Prague is a European tourist magnet. Thanks to its architecture, cultural heritage, and local cuisine, the city attracts millions of visitors annually. In 2024, tourist arrivals exceeded 9 million, and by 2030, they are projected to grow to 11-12 million. This ensures high demand for short-term rentals, which is especially important for investors working with properties in the city center or in areas with developed infrastructure.
Domestic demand
Besides tourism, Prague has strong domestic demand for rental and purchase housing. The city is growing rapidly thanks to students, young professionals, and international companies opening offices in the Czech Republic. Many foreign professionals choose to rent apartments in Prague long-term, which supports long-term rental yields at 4.5-6% per annum—higher than in Vienna, where yields rarely exceed 3%.
Reasons for the interest of investors from the EU and CIS countries in Prague
In recent years, many investors have begun to shift from Austria and Germany to the Czech Republic. The main reasons include lower entry barriers, high price growth (averaging 6-8% per year), attractive yields, and less stringent rental restrictions. Vienna's market is more mature and regulated, while Prague offers more scope for active strategies: renovation of older housing stock, short-term rentals, and conversion of buildings into apartments.
Prague has thus become one of the key investment cities in Central Europe, offering an attractive balance between investment security and the possibility of high returns.
Prague's competitors in the real estate market
Prague is a strong player on the European investment map, but it's not the only city in the region attracting investors. Central and Eastern European markets are developing dynamically, and each has its own characteristics, levels of return, and risks.

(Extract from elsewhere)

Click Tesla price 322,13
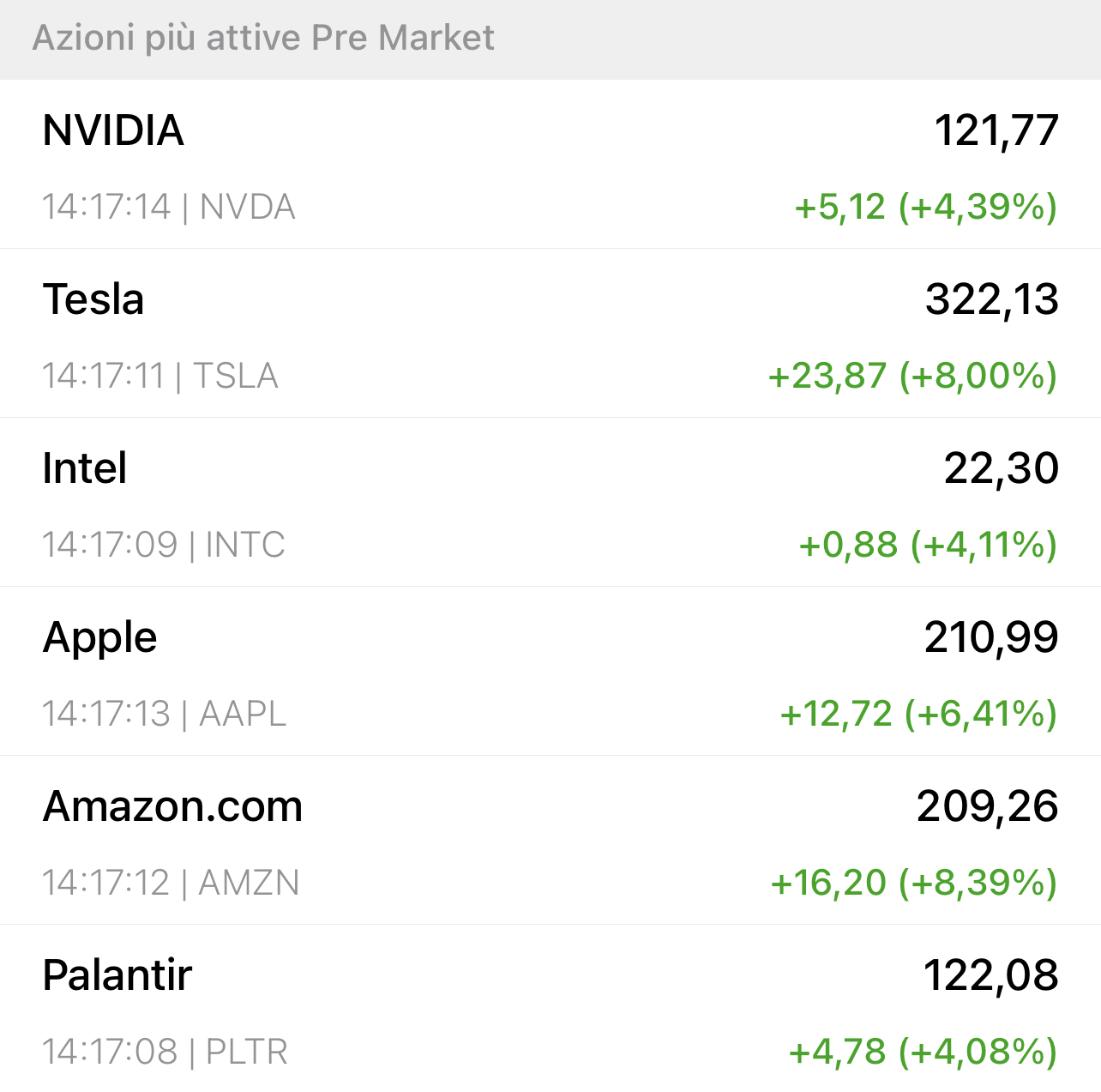 click(992, 299)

Prague competes with both more stable markets like Vienna and Berlin, as well as more aggressive ones like Budapest and Warsaw. The choice between these cities depends on the investor's goals: capital preservation, rapid growth, or high returns through riskier strategies.
| Indicator | Prague (Czech Republic) | Vienna (Austria) | Budapest (Hungary) | Berlin (Germany) | Warsaw (Poland) |
|---|---|---|---|---|---|
| Average price per square meter, center | €6 000-7 500 | €10 500-12 000 | €4 500-5 500 | €7 500-9 000 | €4 000-4 800 |
| Long-term rental yield | 4,5-6% | 2,5-3,2% | 5,5-7% | 3,0-3,8% | 5,0-6,2% |
| Short-term rental yield | 7-9% | 4-5% | 8-10% | 5-6% | 7-8% |
| Time the property has been on the market (sale) | 4-6 months. | 2-3 months. | 6-9 months. | 3-5 months. | 5-7 months. |
| Risk of changes in legislation | Average | Short | High | Short | Average |
| Legal protection of investors | High | Very high | Average | Very high | Average |
| The main type of investors | Private funds | Funds, HNWI* | Private investors | Funds, institutions | Private, corporate |
| Tourist flow (million/year) | 9,2 | 8,7 | 6,5 | 14,0 | 4,8 |
*HNWI – high-net-worth individuals, wealthy private investors.

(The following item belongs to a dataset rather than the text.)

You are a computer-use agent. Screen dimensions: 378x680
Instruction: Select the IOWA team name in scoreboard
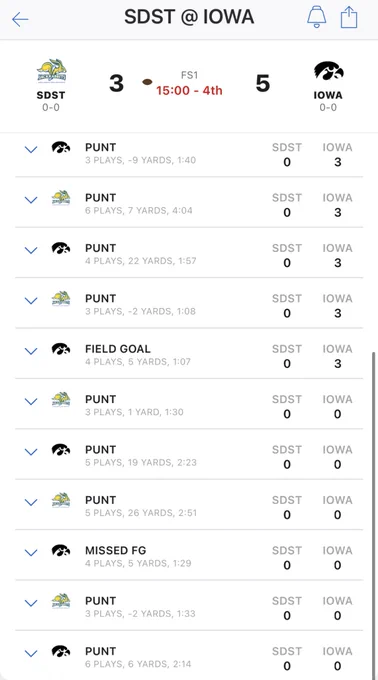328,95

Vienna (Austria) – stability and capital preservation
Vienna is a premium, highly regulated market. Housing prices in Vienna remain virtually constant, and rental rates are stable. However, yields are low, and the market has seen slow growth in recent years. The city is suitable for investors who prioritize security and long-term capital protection.

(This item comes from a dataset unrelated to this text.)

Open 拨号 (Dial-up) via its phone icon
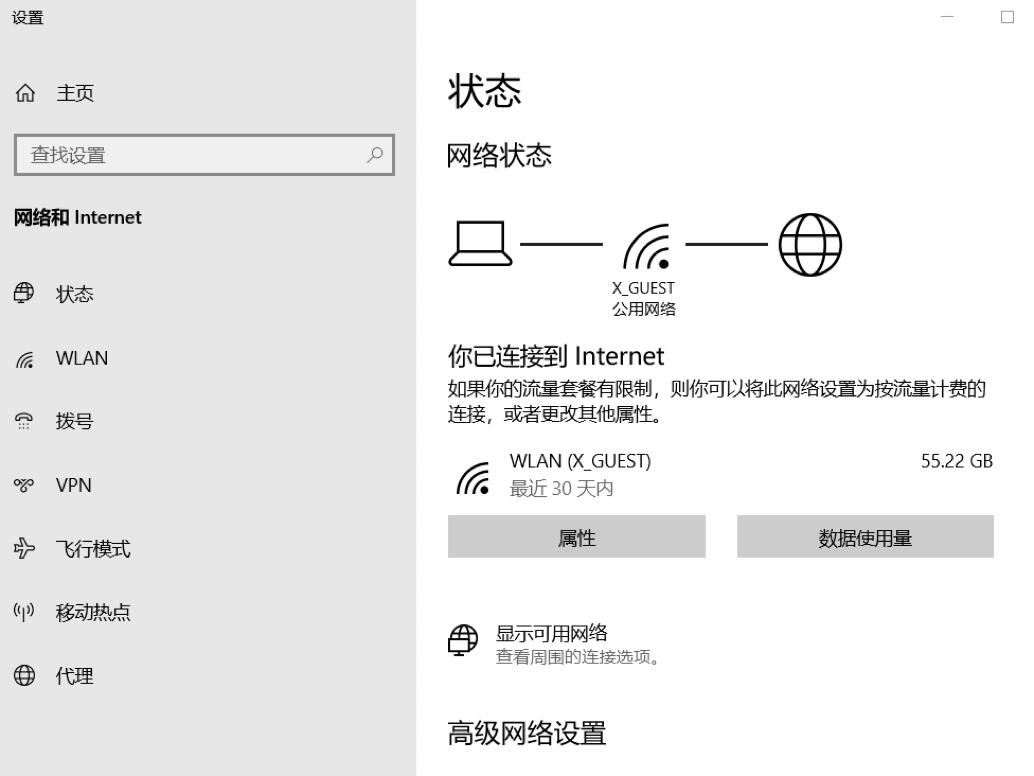 click(x=23, y=421)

- Pros: high level of legal protection, minimal risks, high liquidity.
- Cons: low profitability, high entry threshold.
Budapest (Hungary) – high returns and risks
Budapest is considered one of the most promising markets in the region in terms of yield. Real estate prices here are lower than in Prague, and short-term rental yields can reach 8-10% per annum. However, the market is less stable, and political and economic risks are higher.
- Pros: low prices, high profitability, active tourist flow.
- Cons: unstable economy, weak legal protection, possible sharp price fluctuations.
Berlin (Germany) – stability with restrictions
Germany's largest real estate market , attractive to large investors and funds. However, strict rent regulations and high taxes make it less attractive to private investors, especially those from abroad. Prices are rising, but at a moderate pace, and yields rarely exceed 3.5% per annum.
- Pros: strong economy, high demand for housing, transparency of transactions.
- Cons: Strict rent control laws, highly competitive market.
Warsaw, Poland – a growing market with moderate risks
Warsaw is rapidly developing and attracting international companies, stimulating increased demand for housing. , real estate in Poland is often viewed as a long-term investment option, especially in large cities. Real estate prices are lower than in Prague but higher than in Budapest.
- Pros: dynamic growth, moderate entry threshold, strong domestic demand.
- Cons: economic fluctuations, less predictable politics.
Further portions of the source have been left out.